The Lord desires to do a new work in all of our lives, but we must move forward. We have to leave the dance floor of the past and move on. We MUST move forward…..will we? What will you do? We must leave the elementary things of the past and move on to the finer dances of life. The dances now can be way more intimate than ever before, as the Lord desires to take us from the fast dances of childish faith to the finer slower, intimate dances where he takes our hand and leads us in the most intricate and interwoven steps where we become one with him.

What will we do when the music stops? I don’t know about you, but I am going to get ready for the next dance…..as I wait for the Lord of the Dance.

Monday, April 09, 2007

Update

So the worship pastor of my church (Calvary Chapel Portland) called me and asked me to record one of my worship songs on their next CD. Talk about cool! that is so exciting. Please pray for me that the Lord would bless the recording. I think I will start recording this Saturday....

Also, I have new recording software and am in the process of recording my own CD. I need prayer as I have 18 original songs and I need to figure out which ones to put onto the CD. I also need prayer as I have never recorded a CD before and I am doing it all from my computer so if you could lift that up, that would be a blessing.

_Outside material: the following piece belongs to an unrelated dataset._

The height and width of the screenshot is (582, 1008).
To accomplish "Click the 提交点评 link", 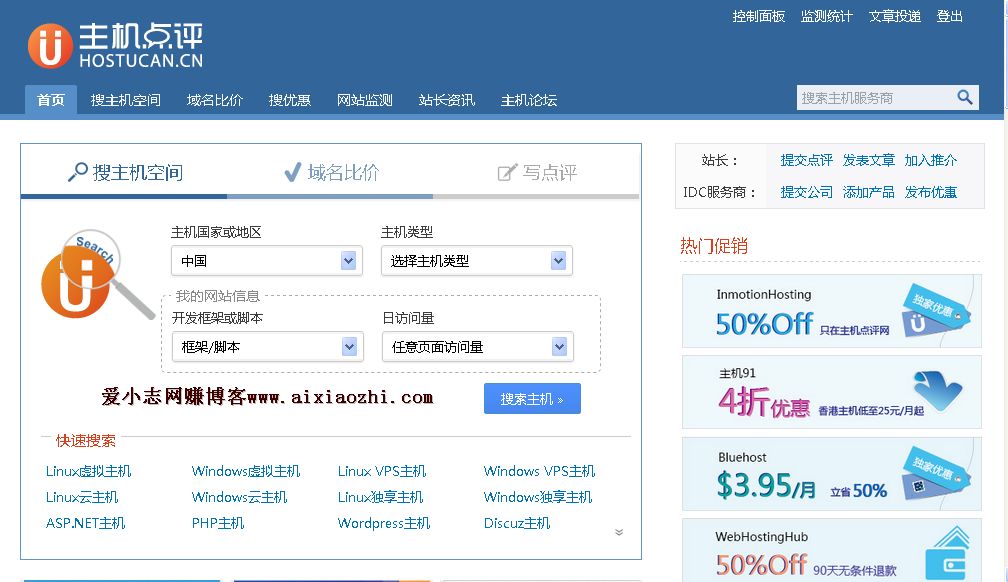I will tap(806, 160).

And lastly, I wrote a novel and I am wanting to get it published yet am clueless as to where to place it or what to do with it. So please pray for me with this as well. Thank you all very much.

Bill

Tuesday, April 03, 2007

Journal 4/3/07

I love Spring! What a wonderful season as the winds of change start breathing new life into the air. The winter chill is slowly dissipating as those things that appeared dead and dormant spring back to life.

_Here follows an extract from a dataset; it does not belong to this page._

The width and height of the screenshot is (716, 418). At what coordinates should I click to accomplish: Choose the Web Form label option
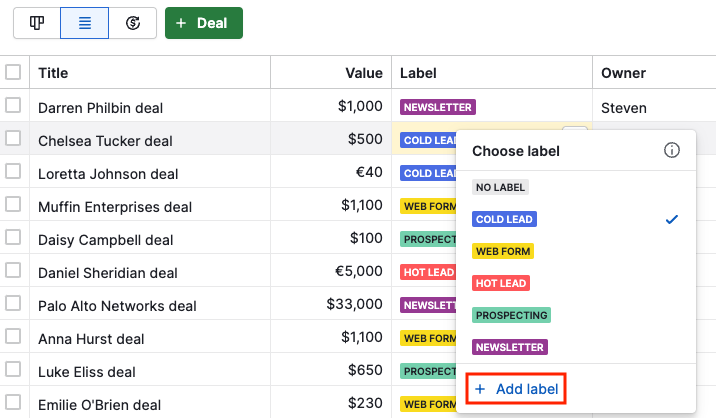[503, 251]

What a picture of my spiritual life. So many times I am dead or dormant in my walk with the Lord and then all of a sudden the seasons change spiritually and the Lord breathes fresh new life into my weary and apathetic soul. And when those times do come I am able to see Jesus in a whole new light, as he becomes fresh or is it that he refreshes me because he is so refreshing!

But do not be deceived; spring has not yet come for me spiritually, I am still in the dead of winter and though I may not be refreshed now, I do hope for new hop in my step spiritually real soon. The Lord simply is too caring to leave me here in this place of hibernation for too long. He will come for me and when he does, all I can say is wow.

The Lord is returning and though the weight of this life is crushing at times, what a ride it will be when Jesus returns for his bride. I can’t wait……well, I have to wait, but boy do I look forward to that wonderful day! Come Lord Jesus Come!